O que se pede:
(1) Responda com base no texto sobre a reforma das freguesias:
(a) Quantas freguesias existem em Portugal?
(b) Quantas dessas freguesias pertencem à Região Autónoma da Madeira?
(c) Com que dois adjetivos o Governo qualifica a Reforma?
(2) Retome o texto sobre a reforma das freguesias a partir do ponto onde termina e escreva a continuação.

Excerto do texto:
________________________________________

Nada será como dantes. Venha a ser o que for, facto é que
o mapa geográfico do País deixará de ter a configuração que hoje conhecemos. A
generalidade dos estudos levados a cabo aponta para a redução de
aproximadamente 1.400 das 4.260 freguesias existentes em Portugal (4.050 no
Continente, 156 na Região Autónoma dos Açores e 54 na Região Autónoma da
Madeira), seja através de fusão, agregação ou extinção pura e simples.
Do ponto de vista governamental, trata-se de uma Reforma
“indispensável e inadiável” com vista à modernização do território nacional, à
simplificação, promoção de qualidade nos serviços públicos e desenvolvimento de
uma relação de maior proximidade com os cidadãos.

________________________________________

Material:
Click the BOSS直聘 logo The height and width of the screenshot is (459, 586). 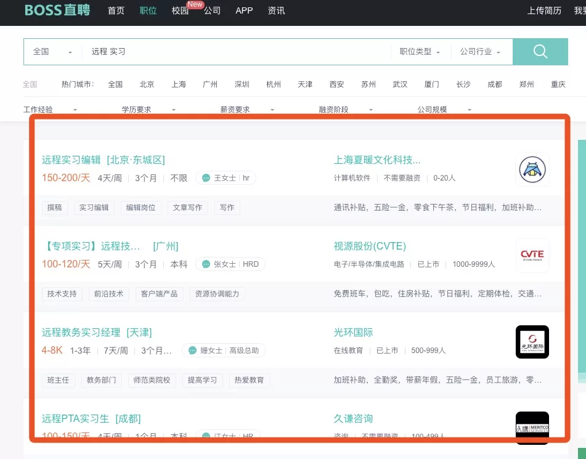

________________________________________

Tarefas resolvidas:
(1)
(a) Existem 4.260 freguesias.
(b) Pertencem à Madeira 54 freguesias.
(c) O Governo qualifica-a como "indispensável e inadiável".

(2)
Para os autarcas, a leitura é outra. Em nome de uma
“política meramente economicista” pretende-se “retalhar” o País, transformando
as actuais freguesias em meros “lugares” nas novas freguesias, enterrando, de
um momento para o outro, identidades seculares, como sublinha a ANAFRE —
Associação Nacional de Freguesias.
Por seu turno, a Plataforma Contra a Extinção de
Freguesias considera que a medida preconizada pelo Governo viola a Carta
Europeia da Autonomia Local. “Um dos pontos da CAL, ratificada por Portugal em
1990, refere que nenhuma freguesia pode ser extinta ou agregada parcial ou
totalmente a outra sem que sejam ouvidas as populações”, refere o movimento,
que encontrou um aliado em
António José Seguro, líder do PS.
Segundo
o socialista, a Proposta de Lei não só “viola o princípio de autonomia das
autarquias”, como também piora a qualidade de vida das populações, sobretudo
nas zonas rurais. "Isto só pode vir de um
Governo que não tem sensibilidade social e não conhece o País. As freguesias do
interior e com pouca população são aquelas que mais precisam das freguesias,
muitas em vias de desertificação, que viram partir serviços públicos, os CTT,
GNR e extensões de saúde", defende o secretário-geral do PS, frisando que
“não faz sentido que o Estado abandone essas pessoas, na sua esmagadora maioria
idosas”.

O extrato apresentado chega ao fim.